Evaluating “Good” Against Alternatives

This brings us to the elephant in the room: the lack of any meaningful comparison arm. While those designing this study seemed to feel that a control arm was unwarranted or unethical, there is an obvious and clear alternative available, prothrombin complex concentrate (PCC). The most typically used four-factor PCCs include factors II, VII, IX, and X, along with proteins C and S. While PCCs are indicated primarily for the urgent reversal of vitamin K antagonists, they are also recommended, by guidelines, for the treatment of anti–factor Xa–related hemorrhage.³ Should the specific but finite nature of andexanet make it the preferred approach, or do we need a prospective comparison with PCCs to determine its utility?

Figure 1: Andexanet alfa mechanism of action
Andexanet alfa is a recombinant modified FXa protein with no enzymatic activity, designed to bind and sequester FXa inhibitors and thus reverse anticoagulation.
EMJ Cardiol. 2018;6(1):47-51. CC-BY NC 4.0

The answer is clearly the latter, as plans for such a study are already underway (ClinicalTrials.gov number: NCT03661528). While cost and value assessments are difficult when faced with life-threatening complications, it is recognized by all parties that we need additional data to determine when, or if, andexanet should be used. The costs of PCCs are already imposing, with a typical dose priced around $5,000. Andexanet takes this to another level, with the cost up to $50,000 for the high-dose protocol.⁴ While these costs may be comparable to other lifesaving therapies and interventions, it is an impressive ask to consider this therapy without data demonstrating its clinical superiority over an alternative a tenth the cost.

It should also be noted that nearly 30 percent of those in this trial treated with andexanet were ultimately excluded from the efficacy analysis, owing primarily to anti–factor Xa levels lower than the prespecified threshold requiring treatment. The lack of reliable initial tests to verify the presence of deranged coagulation is not unique to the factor Xa inhibitors, but it is decidedly unpalatable to consider the extent to which patients may be unnecessarily treated with this expensive therapy.

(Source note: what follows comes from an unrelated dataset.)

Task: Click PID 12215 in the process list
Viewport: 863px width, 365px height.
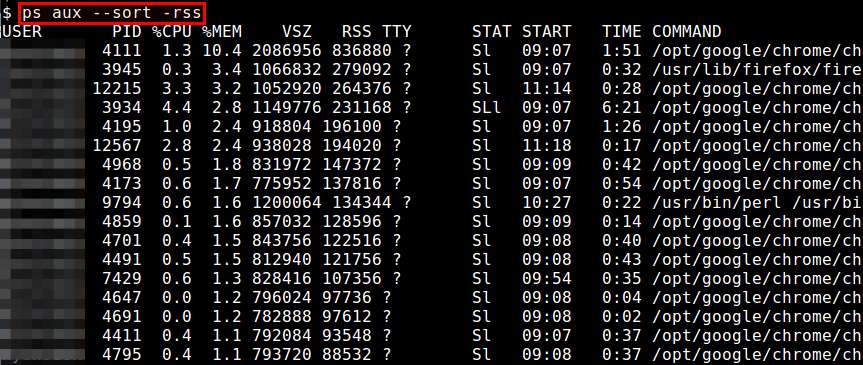Action: (x=117, y=89)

Finally, although the primary concern is comparative efficacy to care with PCCs, there is also concern regarding adverse effects. Andexanet does not only bind anti–factor Xa but also tissue factor pathway inhibitor (TFPI). Without rehashing everyone’s favorite coagulation cascade from medical school, the “inhibitor” portion of TFPI prevents unwanted coagulation. Animal studies conducted by the manufacturer suggest andexanet binding TFPI should not result in excess adverse effects, specifically in those patients who might be inadvertently treated. However, these conclusions cannot be confirmed or refuted by those data.⁵ Overall, 10 percent of those treated with andexanet developed a thrombotic event within 30 days, half of which were arterial (eg, stroke or myocardial infarction). While PCCs are not free of associated thrombotic harms, this safety comparison is also critical to the follow-up clinical trial.

In the meantime, until clearer data arrive, andexanet is best left on the sidelines. Furthermore, by the time the follow-up trial is conducted, consideration of andexanet may be moot, as its competitor, ciraparantag, is on the horizon.⁶ Preclinical data suggest this molecule may be a universal antidote to all heparins and oral anticoagulants, but as we’ve seen with andexanet, it is no small feat to live up to the hype.